**Document segment:**
************

How 'Never Have I Ever' Season 2 tackles workplace discrimination
Kamala faces unforeseen challenges as the only woman in her laboratory.
Netflix’s quirky teen comedy Never Have I Ever has gracefully tackled messy issues such as grief, immigration, and queer identity. Mindy Kaling’s sharp screenwriting has done an excellent job giving the show’s protagonist, Devi (Maitreyi Ramakrishnan), all of the nuances of a first-generation Indian-American teen girl. At the same time, Kaling’s writing team also took time to give depth to secondary characters, particularly Devi’s relatives. Kamala (Richa Moorjani), Devi’s live-in cousin, was the subject of the series most serious and topical narrative to date. After the Bon Appetit racism scandal and so many other corporate diversity reckonings last year, Never Have I Ever explored the tribulations facing young female and BIPOC professionals today.
At the start of season two, Kamala jumped at an opportunity to join a research lab to advance her PhD studies. Once enrolled, she quickly discovered that she was the only woman the lab. One of her colleagues, Evan (P.J. Byrne), immediately treated her as a subordinate, making her clean beakers instead of allowing her to get down to scientific business. He also mispronounced her name after Kamala’s fruitless attempts at correcting him. As her mentor abused his longer tenure in the lab by making her work extra hours, Kamala slowly figured out that her work was being taken for granted. Despite working harder and showing superior intellect to her peers, sexism and racism determined her place in the hierarchy of the lab.

************

**Supplied data:**
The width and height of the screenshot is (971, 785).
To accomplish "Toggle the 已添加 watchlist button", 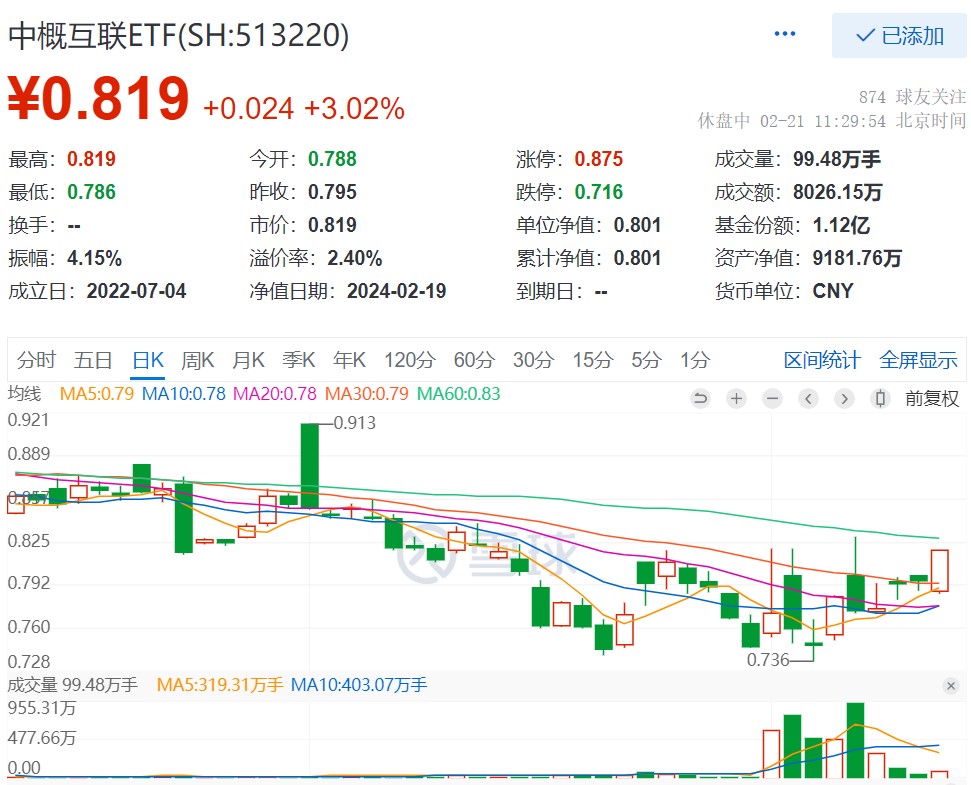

************

**What is asked:**
[a] In the article about Never Have I Ever season two, which actress plays Kamala?
[b] Rewrite the passage of the article about Never Have I Ever season two starting at "Netflix’s quirky teen" and ending at "BIPOC professionals today.", with "grief" changed to "loss".

**Solutions to each task:**
[a] Richa Moorjani

[b]
Netflix’s quirky teen comedy Never Have I Ever has gracefully tackled messy issues such as loss, immigration, and queer identity. Mindy Kaling’s sharp screenwriting has done an excellent job giving the show’s protagonist, Devi (Maitreyi Ramakrishnan), all of the nuances of a first-generation Indian-American teen girl. At the same time, Kaling’s writing team also took time to give depth to secondary characters, particularly Devi’s relatives. Kamala (Richa Moorjani), Devi’s live-in cousin, was the subject of the series most serious and topical narrative to date. After the Bon Appetit racism scandal and so many other corporate diversity reckonings last year, Never Have I Ever explored the tribulations facing young female and BIPOC professionals today.